A woman works from home amid the movement control order in Shah Alam April 15, 2020. — Picture by Miera Zulyana
A woman works from home amid the movement control order in Shah Alam April 15, 2020. — Picture by Miera Zulyana

KUALA LUMPUR, July 6 — Many of the women entrepreneurs from the bottom 40 per cent household (B4) income group who pivoted to selling their products online during the first lockdown last year have grown disheartened as business flagged this time round.

The extended lockdown has seen many of them struggle to hold on to their business as the drastically diminished purchasing power of consumers has impacted sales.

Datin Goh Suet Lan, president of Women of Will (WoW), told Malay Mail that many of the women who participated in its entrepreneurship programmes during the early days of the lockdown subsequently built their businesses online.

They then saw their business grow during the second movement control order (MCO) but now things have taken a turn for the worse.

“During the first MCO, 30 per cent of those in business survived but with the introduction of digital marketing, we found the number of businesses grew,” she explained.

Trainers teaching the women how to adapt their businesses online and how to market their products.
Trainers teaching the women how to adapt their businesses online and how to market their products.

The NGO said during MCO 2.0, a healthy 70 per cent managed to hang on to their business.

“We thought that during MCO 3.0, this number would go up but instead it’s gone down to 60 per cent.

“We have been conducting surveys since last year and we have tangible facts that apart from financial challenges, no customers and inability to open physically, many have been affected emotionally and the mental hardships are more so this third round,” she said.

“They’ve lost the will to continue as they put so much into building up to MCO 2.0 where things were getting better… then the third one hit and they lost business and they’re demotivated.

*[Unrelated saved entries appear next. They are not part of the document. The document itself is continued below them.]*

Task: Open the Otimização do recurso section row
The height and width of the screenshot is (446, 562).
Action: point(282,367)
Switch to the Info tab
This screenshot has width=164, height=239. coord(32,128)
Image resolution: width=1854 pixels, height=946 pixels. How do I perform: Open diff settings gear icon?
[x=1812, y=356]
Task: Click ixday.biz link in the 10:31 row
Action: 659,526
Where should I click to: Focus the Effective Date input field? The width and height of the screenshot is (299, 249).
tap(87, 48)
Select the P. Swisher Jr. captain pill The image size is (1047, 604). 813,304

“It’s difficult to live in a people’s housing project (PPR) with five to eight people in a unit and imagine going into quarantine… You can’t go out to buy your things to market your products, cases are still high so you’re stuck at home and the financial and emotional stress can be devastating.”

According to TECH Outreach president Amaravathi Navaratnam, many of the women who relied on working at home and had online businesses were single mothers or housewives.

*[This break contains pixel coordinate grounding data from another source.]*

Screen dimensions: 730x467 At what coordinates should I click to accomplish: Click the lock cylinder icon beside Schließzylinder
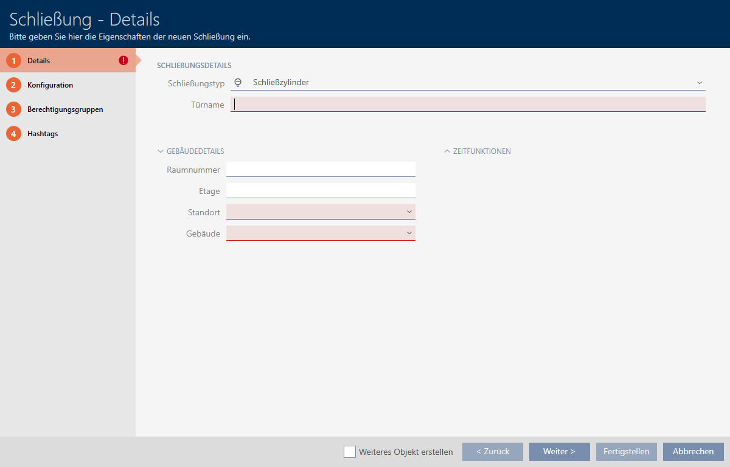tap(238, 83)
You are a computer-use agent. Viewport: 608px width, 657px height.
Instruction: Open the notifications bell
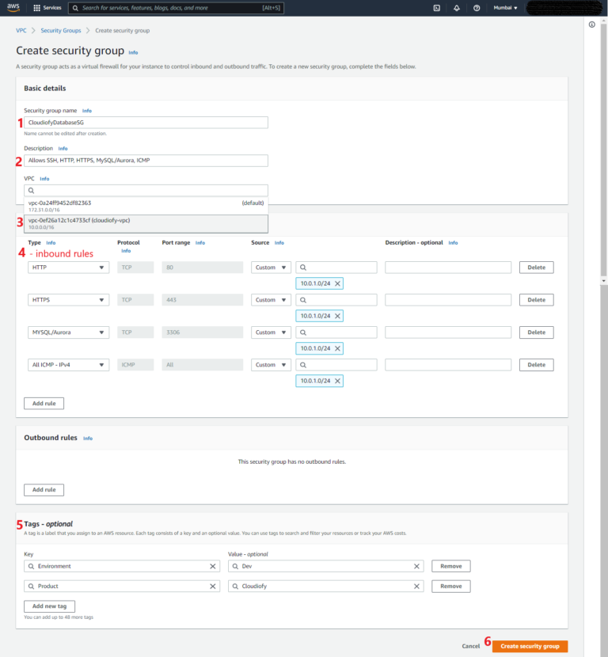(458, 8)
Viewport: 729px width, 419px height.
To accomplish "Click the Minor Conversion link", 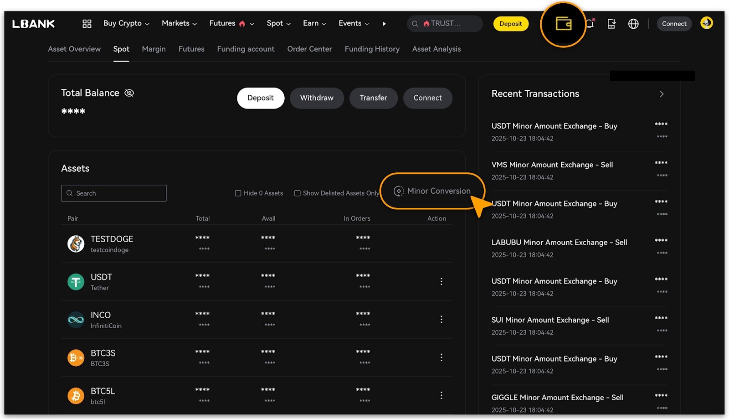I will coord(433,191).
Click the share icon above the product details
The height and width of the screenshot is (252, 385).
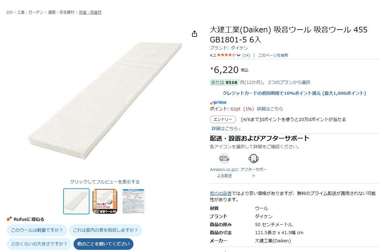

They not only had to try to find a side income, they also had to cook, clean and supervise their children.

A free baking class organised by Women of Will.
A free baking class organised by Women of Will.

Schools in Malaysia have been closed due to the pandemic and are only expected to reopen in September or October when Phase Three of the National Recovery Plan (NRP) kicks in.

Amaravathi said many school kids have dropped out and parents are struggling to keep them in check.

“These kids are dropping out of school and wasting their time,” she said. “We want to find them and get them in our programmes so we can get them on the right track.

“The mothers are struggling to find employment and they need to focus on work but the children can’t focus as they’re not in school.”

Amaravathi said they have programmes to help empower youth from impoverished households and as such they and WoW are organising a virtual treasure hunt on July 11 to raise funds.

The virtual treasure hunt is open to the public.

The first prize is RM1,000 and the money raised will be used for programmes to help the women and children get back on their feet. Registration closes on July 7, 2021.